Directions:
Rewrite all of the entries with "screenshot" replaced by "screen capture" and everything else left as it is. Omit the pictures from your answer.
* begin Excerpted records *
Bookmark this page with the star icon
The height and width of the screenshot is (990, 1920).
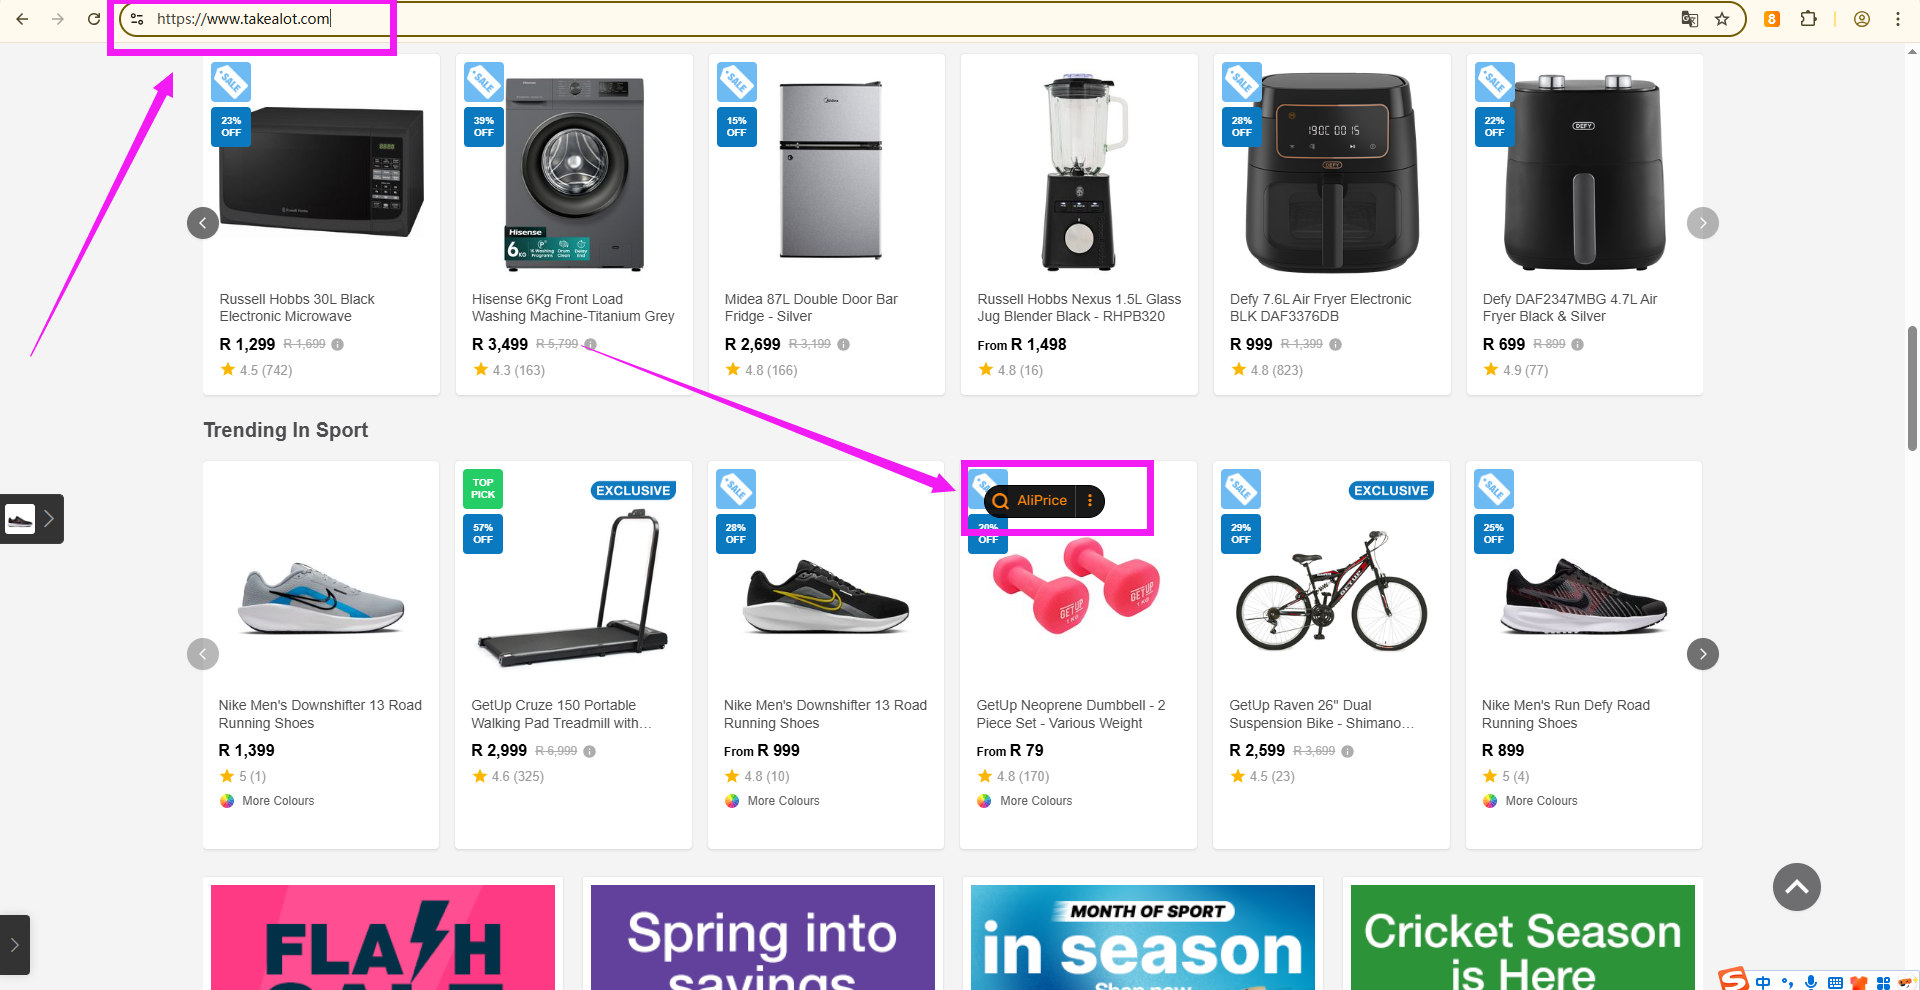coord(1722,19)
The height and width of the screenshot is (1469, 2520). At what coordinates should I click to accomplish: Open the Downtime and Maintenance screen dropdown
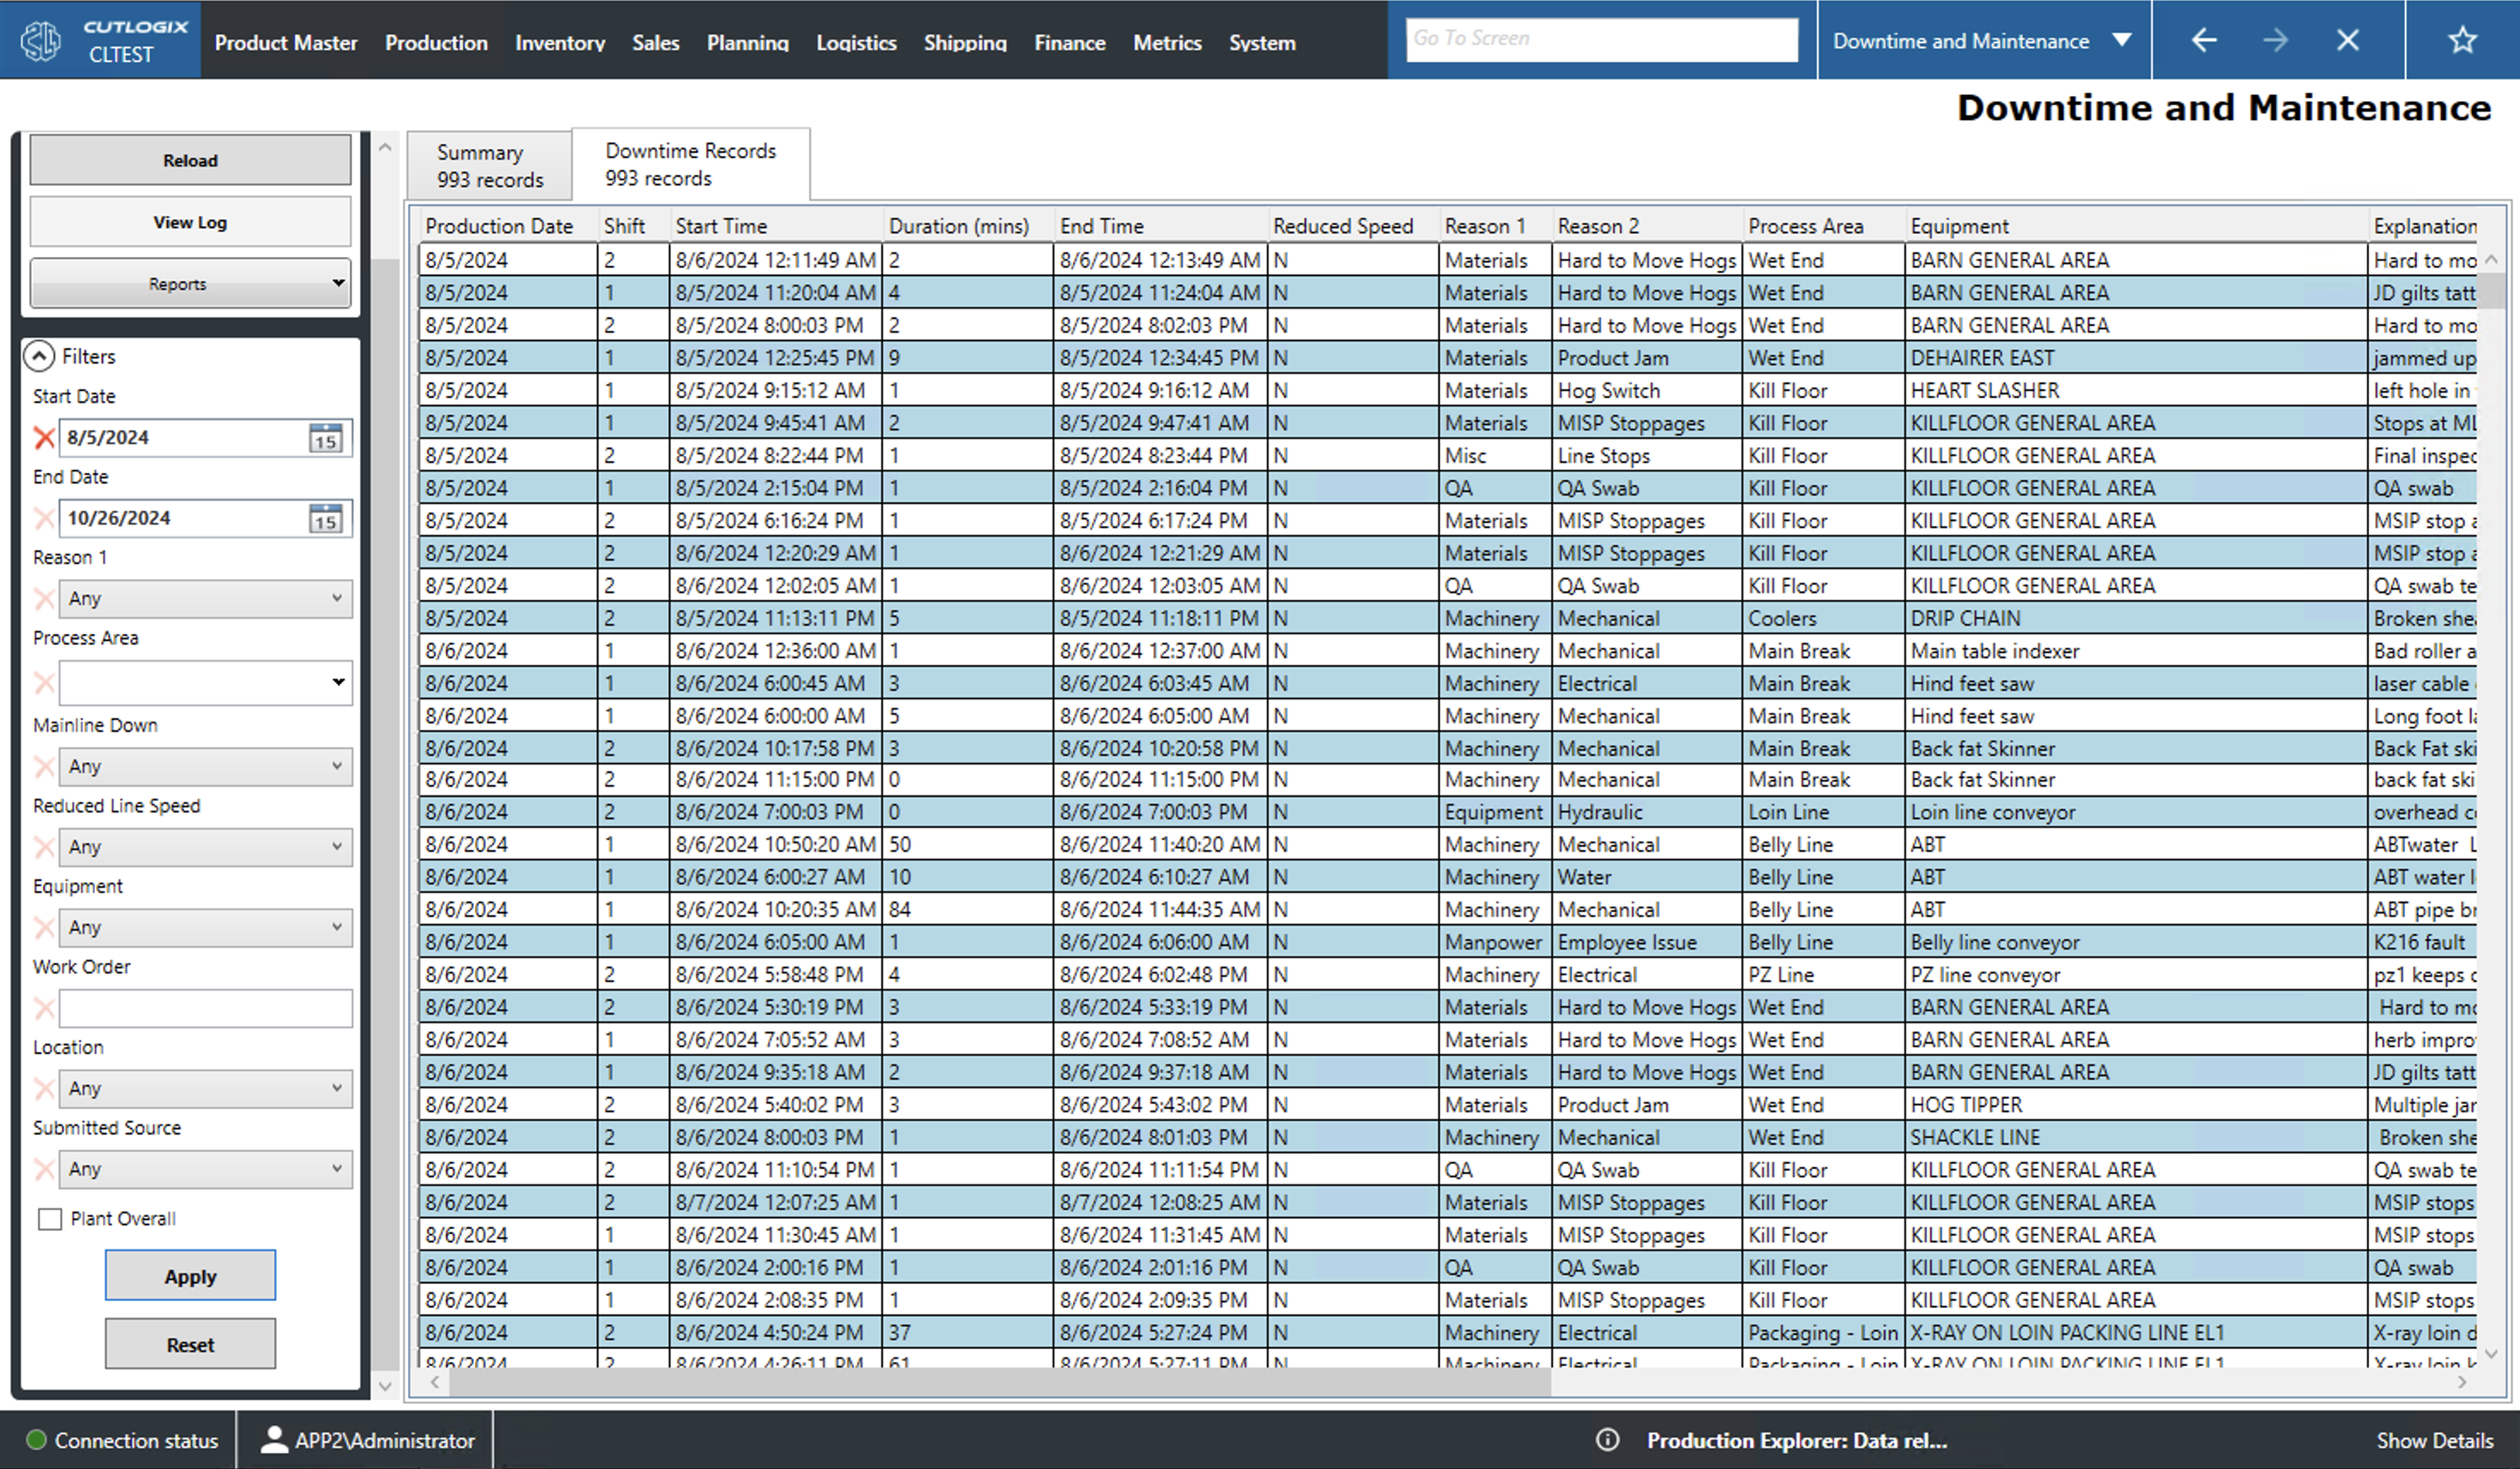click(2122, 41)

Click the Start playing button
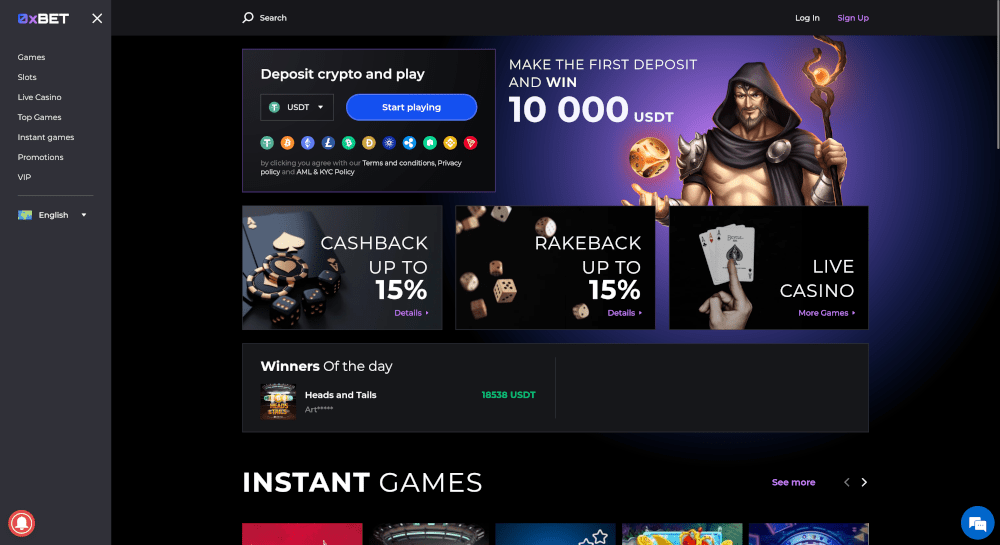tap(411, 107)
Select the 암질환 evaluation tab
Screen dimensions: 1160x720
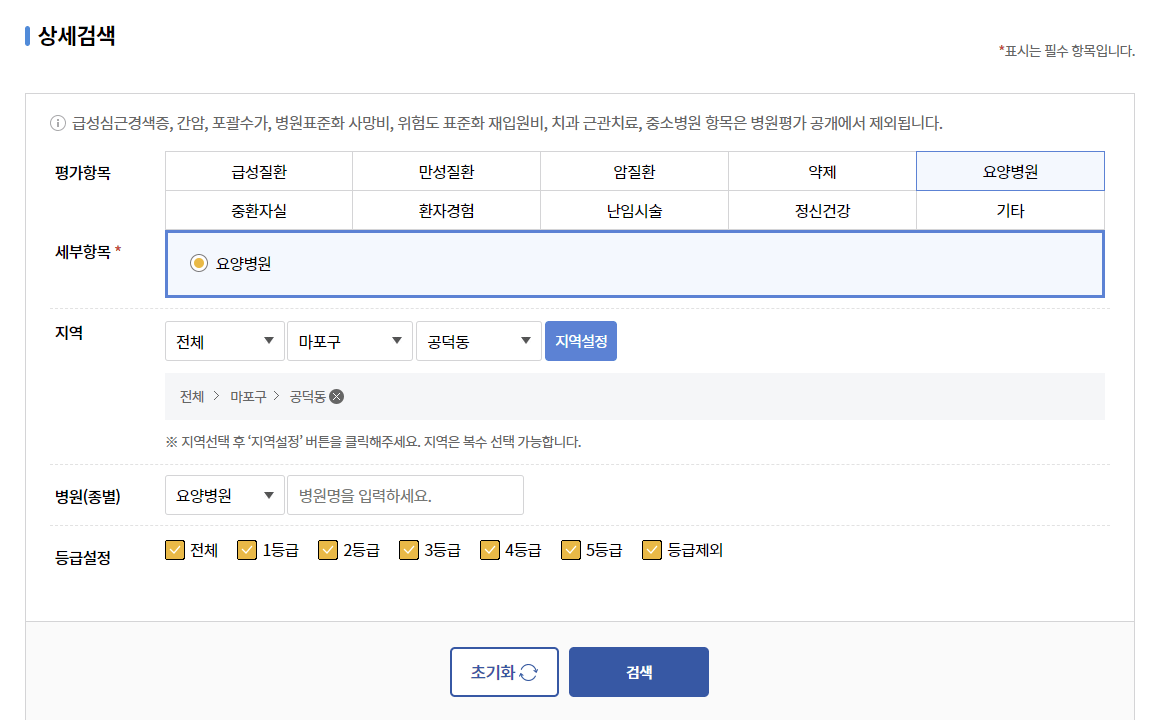[633, 171]
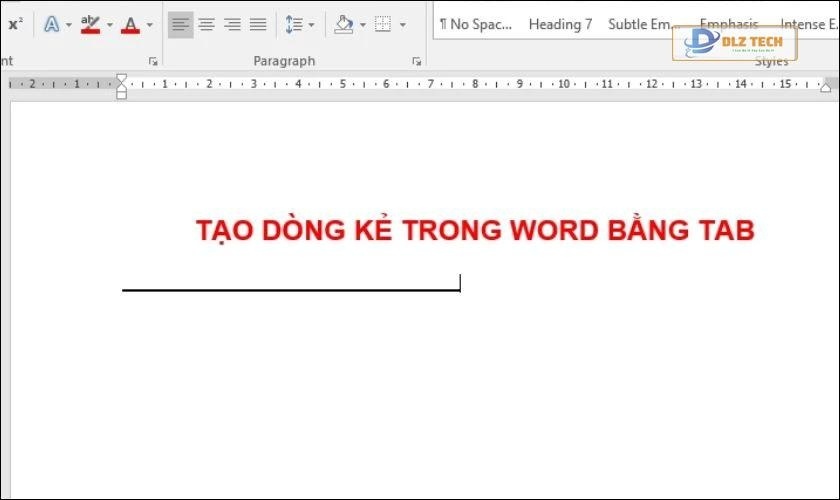
Task: Click the Superscript icon
Action: [x=14, y=24]
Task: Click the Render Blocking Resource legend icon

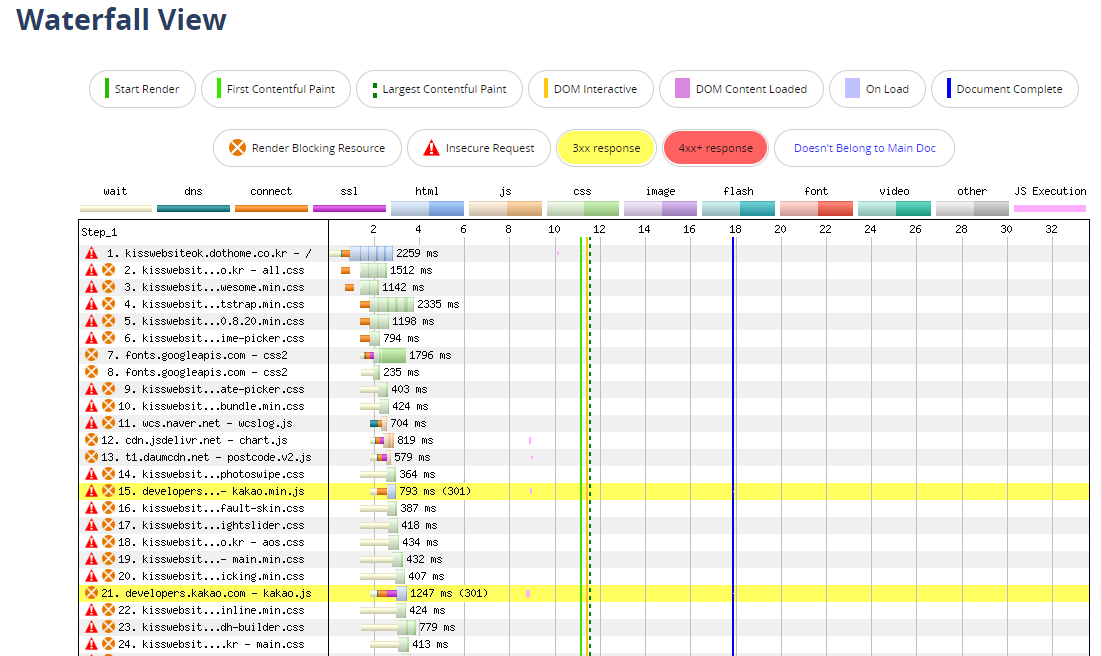Action: [237, 148]
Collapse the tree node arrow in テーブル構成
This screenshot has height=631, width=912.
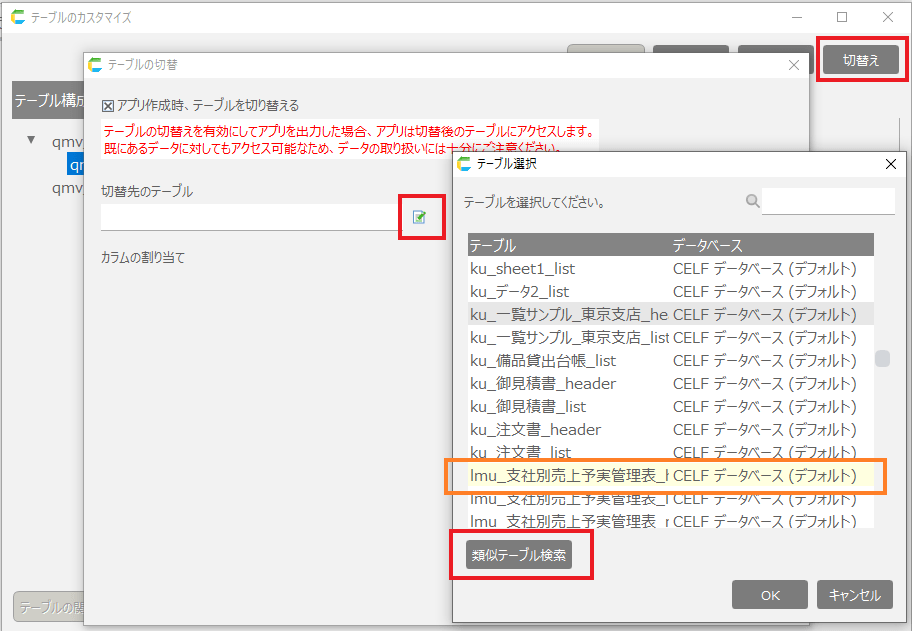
* end Excerpted records *
Output for this task:
Bookmark this page with the star icon
The height and width of the screen capture is (990, 1920).
coord(1722,19)
The height and width of the screen capture is (1469, 2520). At what coordinates should I click to accomplish: Open the Downtime and Maintenance screen dropdown
click(2122, 41)

Click the Start playing button
tap(411, 107)
Select the 암질환 evaluation tab
Screen dimensions: 1160x720
[633, 171]
Task: Click the Superscript icon
Action: [x=14, y=24]
Task: Click the Render Blocking Resource legend icon

Action: [237, 148]
Collapse the tree node arrow in テーブル構成
This screen capture has height=631, width=912.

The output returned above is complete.